Key Features of The Capitalmind Market Strategy
At Capitalmind Wealth, our strategy is to invest in combination of Nifty50, NiftyNext50 and Nasdaq100 via ETFs to give you exposure to best stocks in India and US.
We see the following benefits in the strategy:
1) Well diversified — The top 100 stocks in India and abroad is well diversified into various sectors and in companies that are stable and have steady growth.
2) Low Cost — Investing via ETFs not only brings down the cost of investing but also the management cost charged on your portfolio. This is because there is no research cost involved or a need to pay a premium for any insider information or fund manager’s ability or time.
3) No fund manager or Stock picker risk — When you buy index, there is no analysis or stock picking at play. You directly buy all the stocks in the Index. Your investment strategy is no longer dependent on a fund manager or human rationale and biases. This is a good diversification and cushion to have, even in PMS, especially when such cushion comes at considerably lowered cost.
4) Auto exits bad stocks — Indexes are created on certain pre-set criterion. Any stock that fail these criteria exit the index automatically. Every time you buy into the Index, you get a re-balanced set of stocks as per their weightages in the index.
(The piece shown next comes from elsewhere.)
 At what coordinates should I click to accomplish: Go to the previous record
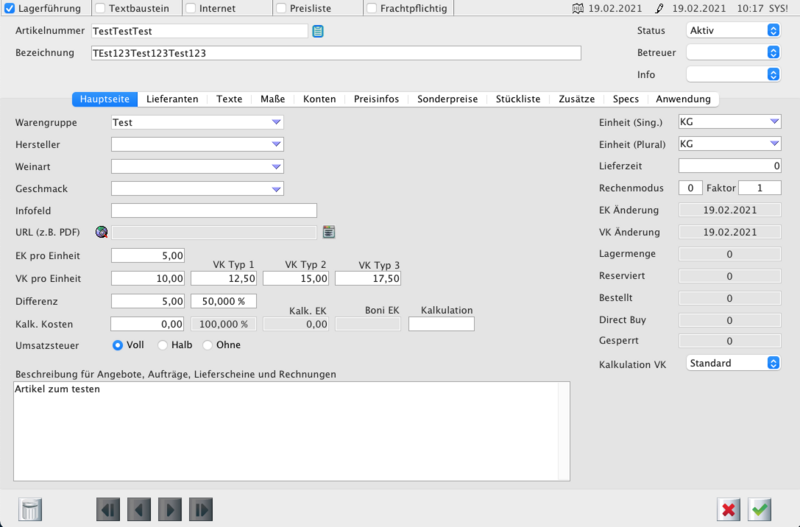(x=139, y=509)
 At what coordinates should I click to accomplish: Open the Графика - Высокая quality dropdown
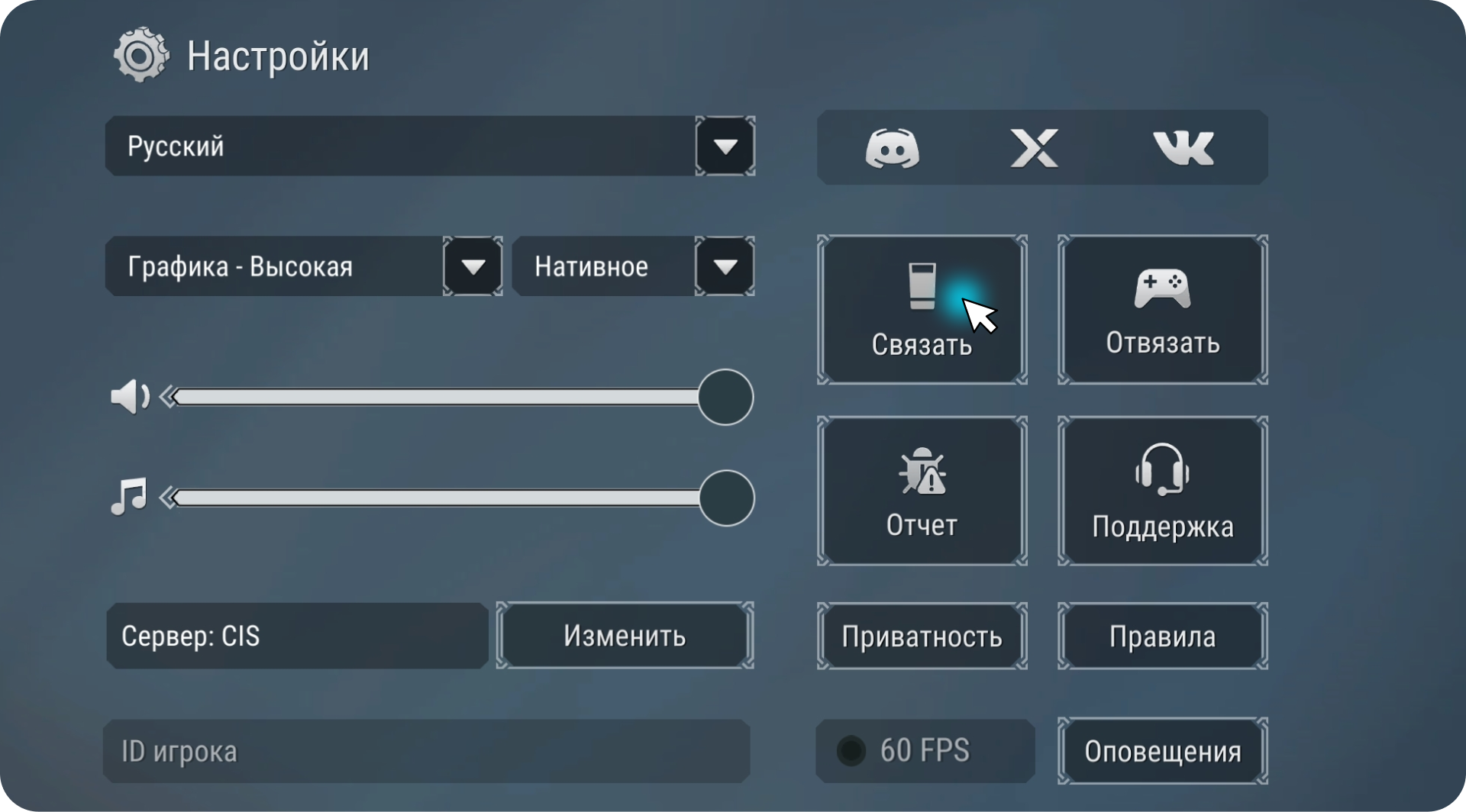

The underperforming stocks reduce in weightage overtime.
We ran a back-test to analyse the past performance of this strategy — 40% Nifty50 , 40% NiftyNext50 and 20% Nasdaq100 — that show us that the combination has consistently beaten both the average of and 3/4ths of the top 12 mutual funds in India on rolling 3,5,10 year basis.
The Index is in some ways a Momentum product. Good (and large) stocks in Index continue to receive more and more funds thereby increasing their price and market capitalisation. The stocks that underperform or don’t receive more funds lose price momentum and market capitalisation; this reduces their weightage in Index until they automatically exit.
How much to allocate
Index investing works well as a standalone strategy for anyone looking at equity returns from their investment. To use index investing as an anchor portfolio, it is good to have 40% of your equity allocation into Index. The balance 60% can then be diversified into CMW Long Term and Momentum portfolios to add alpha over the long term.
We strongly believe that you should allocate some portion of portfolio to this strategy and monitor the performance over your other investments . Overtime, you will be able to make a comparison in different strategies and make an informed decision on where to allocate more funds. You can invest in this strategy outside of PMS also. Capitalmind Wealth PMS offers a benefit of tying this strategy to a financial goal.
Either way, stay invested and keep investing. The magic of Index portfolio is that a consistent above average yearly performance can translate into a phenomenal long term performance.